## START Provided passage
# Liquid Bluing



## Stephen in SOKY (Jun 6, 2006)

Is there a particular temperature at which liquid bluing works better? Do you prefer the wash or rinse cycle? I hope it never goes "bad" as I've had this bottle for years and not made a dent in it? Thanks very much for your help.


----------



## suitcase_sally (Mar 20, 2006)

What do the directions on the bottle say?


----------



## Stephen in SOKY (Jun 6, 2006)

Well, there's no mention of water temp, just thought one might work better than others? They say either wash or rinse water, here again, just thought one might be more productive than the other? I know.....not a big deal.......I just like doing things the best way possible. Actually, the label goes into more detail about rinsing white coated pets & adding to swimming pool water than laundry! Guess they had to come up with alternate uses when folks quit caring about laundry! Thanks again!


----------



## suitcase_sally (Mar 20, 2006)

According to this site, it can be added to either wash or rinse, but should be diluted in cold water prior to adding to the machine.

http://www.mrsstewart.com/pages/instructions.htm


----------



## Stephen in SOKY (Jun 6, 2006)

Thanks!!! I looked all over the bottle & found no website. Duh....shoulda searched..........duh. Thanks very much Sally!


----------
## END Provided passage
● What you need to do
1) Translate this sentence from the liquid bluing thread into Spanish: "Is there a particular temperature at which liquid bluing works better?"
2) Reproduce word for word a portion of the liquid bluing thread. Begin at the words "http://www.mrsstewart.com/pages/instructions.htm" and stop after "very much Sally!".
The entries play no role in this exercise.
## START Recorded data
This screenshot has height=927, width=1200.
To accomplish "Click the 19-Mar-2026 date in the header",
## END Recorded data
## START Recorded data
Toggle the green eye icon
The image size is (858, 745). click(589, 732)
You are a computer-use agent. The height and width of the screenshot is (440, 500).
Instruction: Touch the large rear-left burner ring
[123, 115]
## END Recorded data
● Results of the exercise
1) ¿Hay alguna temperatura en particular a la que el azulete líquido funcione mejor?

2)
http://www.mrsstewart.com/pages/instructions.htm


----------



## Stephen in SOKY (Jun 6, 2006)

Thanks!!! I looked all over the bottle & found no website. Duh....shoulda searched..........duh. Thanks very much Sally!